▶ _TRY IT_
Retype all of the entries that appear below, keeping them exactly as they are.

▶ _STORED DATA_

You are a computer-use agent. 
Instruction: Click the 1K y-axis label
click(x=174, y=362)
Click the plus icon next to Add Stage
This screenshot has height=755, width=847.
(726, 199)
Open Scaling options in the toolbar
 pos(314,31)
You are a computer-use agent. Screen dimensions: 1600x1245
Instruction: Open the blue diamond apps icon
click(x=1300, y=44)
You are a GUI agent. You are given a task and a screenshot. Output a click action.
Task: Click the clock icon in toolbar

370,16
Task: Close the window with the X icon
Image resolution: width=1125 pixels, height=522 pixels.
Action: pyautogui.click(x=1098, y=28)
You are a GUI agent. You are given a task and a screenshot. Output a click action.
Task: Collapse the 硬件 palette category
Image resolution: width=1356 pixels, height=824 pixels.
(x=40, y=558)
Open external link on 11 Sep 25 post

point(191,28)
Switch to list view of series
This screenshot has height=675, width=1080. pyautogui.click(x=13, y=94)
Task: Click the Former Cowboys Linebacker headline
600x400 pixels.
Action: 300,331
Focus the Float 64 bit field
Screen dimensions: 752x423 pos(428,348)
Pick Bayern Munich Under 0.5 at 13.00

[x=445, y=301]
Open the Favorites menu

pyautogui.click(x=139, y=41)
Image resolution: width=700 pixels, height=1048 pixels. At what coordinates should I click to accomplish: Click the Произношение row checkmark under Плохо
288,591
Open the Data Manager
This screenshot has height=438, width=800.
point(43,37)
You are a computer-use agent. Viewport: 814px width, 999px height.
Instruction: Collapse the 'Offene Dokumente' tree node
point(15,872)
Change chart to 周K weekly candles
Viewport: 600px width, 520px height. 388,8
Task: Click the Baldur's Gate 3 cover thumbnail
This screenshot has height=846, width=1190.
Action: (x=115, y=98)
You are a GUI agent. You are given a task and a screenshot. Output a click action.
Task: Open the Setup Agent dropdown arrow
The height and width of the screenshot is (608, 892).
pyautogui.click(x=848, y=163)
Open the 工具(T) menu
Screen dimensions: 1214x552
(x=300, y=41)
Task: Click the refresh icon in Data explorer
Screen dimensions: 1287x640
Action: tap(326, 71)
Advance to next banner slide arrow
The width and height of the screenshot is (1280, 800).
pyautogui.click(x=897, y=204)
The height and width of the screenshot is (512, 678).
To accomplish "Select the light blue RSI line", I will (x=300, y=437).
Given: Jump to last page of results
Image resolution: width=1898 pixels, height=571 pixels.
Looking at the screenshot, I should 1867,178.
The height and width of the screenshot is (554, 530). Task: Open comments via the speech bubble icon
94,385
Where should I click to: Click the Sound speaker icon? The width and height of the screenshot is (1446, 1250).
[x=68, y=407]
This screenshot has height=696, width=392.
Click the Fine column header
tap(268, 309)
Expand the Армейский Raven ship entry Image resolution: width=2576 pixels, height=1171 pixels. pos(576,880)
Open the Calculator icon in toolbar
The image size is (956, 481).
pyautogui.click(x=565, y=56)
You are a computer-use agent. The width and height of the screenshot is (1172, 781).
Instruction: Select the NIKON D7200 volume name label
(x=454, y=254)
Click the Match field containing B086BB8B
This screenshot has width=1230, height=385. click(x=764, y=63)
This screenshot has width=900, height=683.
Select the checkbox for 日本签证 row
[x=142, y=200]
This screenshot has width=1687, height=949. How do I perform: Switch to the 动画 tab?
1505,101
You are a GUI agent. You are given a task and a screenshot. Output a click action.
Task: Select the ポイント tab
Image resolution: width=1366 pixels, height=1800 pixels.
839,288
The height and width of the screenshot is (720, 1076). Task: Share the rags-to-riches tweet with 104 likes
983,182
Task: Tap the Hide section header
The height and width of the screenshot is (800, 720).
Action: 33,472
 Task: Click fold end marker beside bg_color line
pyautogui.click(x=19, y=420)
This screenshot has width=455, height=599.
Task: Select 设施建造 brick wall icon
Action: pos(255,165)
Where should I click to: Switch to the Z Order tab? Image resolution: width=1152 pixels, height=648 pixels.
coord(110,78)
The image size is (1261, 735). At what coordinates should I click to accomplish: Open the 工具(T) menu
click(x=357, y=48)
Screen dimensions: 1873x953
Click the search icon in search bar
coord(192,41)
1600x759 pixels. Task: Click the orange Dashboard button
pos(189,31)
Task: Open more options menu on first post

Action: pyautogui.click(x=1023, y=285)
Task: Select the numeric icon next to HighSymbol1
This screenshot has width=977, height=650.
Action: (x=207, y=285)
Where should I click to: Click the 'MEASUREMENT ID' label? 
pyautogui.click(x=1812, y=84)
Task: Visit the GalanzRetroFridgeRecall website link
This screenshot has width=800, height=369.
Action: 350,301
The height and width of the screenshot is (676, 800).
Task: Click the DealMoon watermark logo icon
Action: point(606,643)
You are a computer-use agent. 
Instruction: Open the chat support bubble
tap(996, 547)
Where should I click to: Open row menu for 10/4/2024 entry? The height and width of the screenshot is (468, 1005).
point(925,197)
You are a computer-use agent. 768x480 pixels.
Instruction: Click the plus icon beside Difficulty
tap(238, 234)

▶ _ANSWER FOR THE TASK_
You are a computer-use agent. 
Instruction: Click the 1K y-axis label
click(x=174, y=362)
Click the plus icon next to Add Stage
This screenshot has height=755, width=847.
(726, 199)
Open Scaling options in the toolbar
 pos(314,31)
You are a computer-use agent. Screen dimensions: 1600x1245
Instruction: Open the blue diamond apps icon
click(x=1300, y=44)
You are a GUI agent. You are given a task and a screenshot. Output a click action.
Task: Click the clock icon in toolbar

370,16
Task: Close the window with the X icon
Image resolution: width=1125 pixels, height=522 pixels.
Action: pyautogui.click(x=1098, y=28)
You are a GUI agent. You are given a task and a screenshot. Output a click action.
Task: Collapse the 硬件 palette category
Image resolution: width=1356 pixels, height=824 pixels.
(x=40, y=558)
Open external link on 11 Sep 25 post

point(191,28)
Switch to list view of series
This screenshot has height=675, width=1080. pyautogui.click(x=13, y=94)
Task: Click the Former Cowboys Linebacker headline
600x400 pixels.
Action: 300,331
Focus the Float 64 bit field
Screen dimensions: 752x423 pos(428,348)
Pick Bayern Munich Under 0.5 at 13.00

[x=445, y=301]
Open the Favorites menu

pyautogui.click(x=139, y=41)
Image resolution: width=700 pixels, height=1048 pixels. At what coordinates should I click to accomplish: Click the Произношение row checkmark under Плохо
288,591
Open the Data Manager
This screenshot has height=438, width=800.
point(43,37)
You are a computer-use agent. Viewport: 814px width, 999px height.
Instruction: Collapse the 'Offene Dokumente' tree node
point(15,872)
Change chart to 周K weekly candles
Viewport: 600px width, 520px height. 388,8
Task: Click the Baldur's Gate 3 cover thumbnail
This screenshot has height=846, width=1190.
Action: (x=115, y=98)
You are a GUI agent. You are given a task and a screenshot. Output a click action.
Task: Open the Setup Agent dropdown arrow
The height and width of the screenshot is (608, 892).
pyautogui.click(x=848, y=163)
Open the 工具(T) menu
Screen dimensions: 1214x552
(x=300, y=41)
Task: Click the refresh icon in Data explorer
Screen dimensions: 1287x640
Action: tap(326, 71)
Advance to next banner slide arrow
The width and height of the screenshot is (1280, 800).
pyautogui.click(x=897, y=204)
The height and width of the screenshot is (512, 678).
To accomplish "Select the light blue RSI line", I will (x=300, y=437).
Given: Jump to last page of results
Image resolution: width=1898 pixels, height=571 pixels.
Looking at the screenshot, I should 1867,178.
The height and width of the screenshot is (554, 530). Task: Open comments via the speech bubble icon
94,385
Where should I click to: Click the Sound speaker icon? The width and height of the screenshot is (1446, 1250).
[x=68, y=407]
This screenshot has height=696, width=392.
Click the Fine column header
tap(268, 309)
Expand the Армейский Raven ship entry Image resolution: width=2576 pixels, height=1171 pixels. pos(576,880)
Open the Calculator icon in toolbar
The image size is (956, 481).
pyautogui.click(x=565, y=56)
You are a computer-use agent. The width and height of the screenshot is (1172, 781).
Instruction: Select the NIKON D7200 volume name label
(x=454, y=254)
Click the Match field containing B086BB8B
This screenshot has width=1230, height=385. click(x=764, y=63)
This screenshot has width=900, height=683.
Select the checkbox for 日本签证 row
[x=142, y=200]
This screenshot has width=1687, height=949. How do I perform: Switch to the 动画 tab?
1505,101
You are a GUI agent. You are given a task and a screenshot. Output a click action.
Task: Select the ポイント tab
Image resolution: width=1366 pixels, height=1800 pixels.
839,288
The height and width of the screenshot is (720, 1076). Task: Share the rags-to-riches tweet with 104 likes
983,182
Task: Tap the Hide section header
The height and width of the screenshot is (800, 720).
Action: 33,472
 Task: Click fold end marker beside bg_color line
pyautogui.click(x=19, y=420)
This screenshot has width=455, height=599.
Task: Select 设施建造 brick wall icon
Action: pos(255,165)
Where should I click to: Switch to the Z Order tab? Image resolution: width=1152 pixels, height=648 pixels.
coord(110,78)
The image size is (1261, 735). At what coordinates should I click to accomplish: Open the 工具(T) menu
click(x=357, y=48)
Screen dimensions: 1873x953
Click the search icon in search bar
coord(192,41)
1600x759 pixels. Task: Click the orange Dashboard button
pos(189,31)
Task: Open more options menu on first post

Action: pyautogui.click(x=1023, y=285)
Task: Select the numeric icon next to HighSymbol1
This screenshot has width=977, height=650.
Action: (x=207, y=285)
Where should I click to: Click the 'MEASUREMENT ID' label? 
pyautogui.click(x=1812, y=84)
Task: Visit the GalanzRetroFridgeRecall website link
This screenshot has width=800, height=369.
Action: 350,301
The height and width of the screenshot is (676, 800).
Task: Click the DealMoon watermark logo icon
Action: point(606,643)
You are a computer-use agent. 
Instruction: Open the chat support bubble
tap(996, 547)
Where should I click to: Open row menu for 10/4/2024 entry? The height and width of the screenshot is (468, 1005).
point(925,197)
You are a computer-use agent. 768x480 pixels.
Instruction: Click the plus icon beside Difficulty
tap(238, 234)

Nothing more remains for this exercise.